# Standard Deviation of Averages

1. May 13, 2013

### SamBam77

I am measuring the thickness of many identically prepared objects. In order to obtain the most accurate value, I measure each object multiple times, in different locations, and average these values to get the average thickness of that object, along with the standard deviation. But I am really interested in the thickness of the average object prepared with this technique. So I produce many objects in the same way and, using the same instrument, measure each object’s average thickness.

At this point, I have a set of averages:
Object_1: µ_1 ± σ_1
Object_2: µ_2 ± σ_2

Object_i: µ_i ± σ_i
Where µ_i and σ_i are the average thickness and standard deviation of the ith object.

How would I go about computing the overall average thickness, and its standard deviation, from these data?

To find the overall average, I know it should be:
µ_overall = (N_1 * µ_1 + N_2 * µ_2 + … + N_i * µ_i) / (N_1 + N_2 + … + N_i)
and if each sample’s average is computed using the same number of measurements, this simplifies to just the average of the averages,
µ_overall = (µ_1 + µ_2 + … + µ_i) / i

But what about the standard deviations? I am not sure.
Does it have to do something with sum of the squares of the individual standard deviations (variances)?

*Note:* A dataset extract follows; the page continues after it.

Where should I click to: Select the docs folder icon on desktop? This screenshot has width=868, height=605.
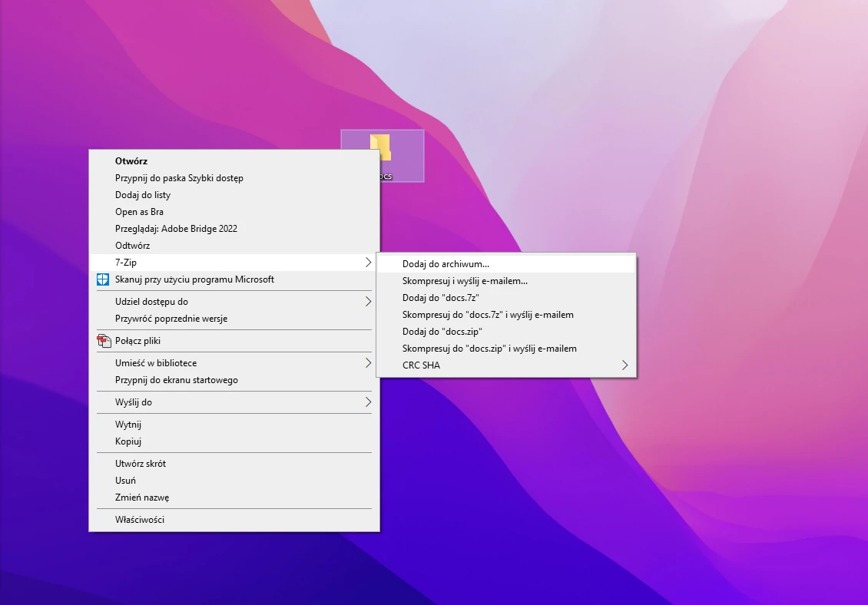click(382, 150)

And a related concept question that I am not clear on in my mind at this point:
Let’s say that the measurements performed on each object, individually, have a very narrow standard deviation, but the average that results from each object’s measurement vary greatly between objects.
The resulting overall standard deviation must be large, right?
1. The problem statement, all variables and given/known data

2. Relevant equations

3. The attempt at a solution

2. May 14, 2013

### haruspex

Why not just treat all measurements as one big dataset and take the standard deviation of that?

3. May 15, 2013

### SamBam77

Is that statistically valid? I am not sure.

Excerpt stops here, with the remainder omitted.